I have data on women who married and sometimes changed surnames over the period 1990-1999. However, I do not always know the exact year the name change took place, only that the surname changed sometime between year x and year y. In the original data, the old surname has only been crossed over and the new surname has been written next to it, which is indicated in the column "crossed_over". For example, Sarah Smith changed her name to Sarah Draper sometime in the period 1994-1999.
What I would like is that each woman have a unique surname for each year, like Liza Moore who changed her name to Liza Neville, preferably taking an average value when assigning a surname, using the column "crossed_over". For example, Sarah Smith would become Sarah Draper in 1997 and Mary King would become Mary Fisher in 1997 or 1998.

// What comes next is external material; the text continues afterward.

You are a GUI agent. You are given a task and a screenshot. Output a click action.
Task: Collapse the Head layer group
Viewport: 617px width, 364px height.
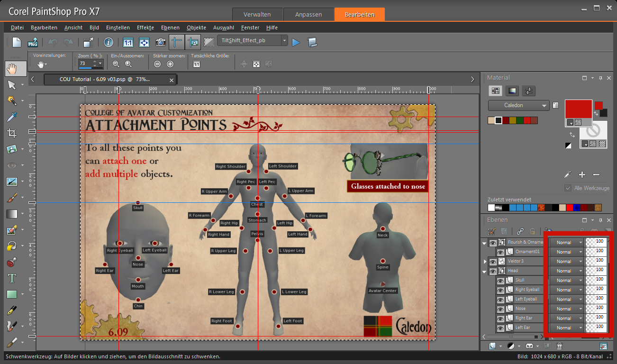(x=484, y=271)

Does anyone have a suggestion to how I can achieve this using the example below?
library(tidyverse)
id <- rep(1:4, each = 10)
year <- rep(1990:1999, 4)
first_name <- c(rep("molly", 10), rep("sarah", 10), rep("mary", 10), rep("liza", 10))
last_name <- c(rep("johnson", 10), rep("smith", 4), rep("smith draper", 6), rep("king", 5), rep("king fisher", 5),
rep("moore", 7), rep("neville", 3))
crossed_over <- c(rep(NA, 10), rep(NA, 4), rep("smith", 6), rep(NA, 5), rep("king", 5), rep(NA, 10))
df <- tibble(id, year, first_name, last_name, crossed_over)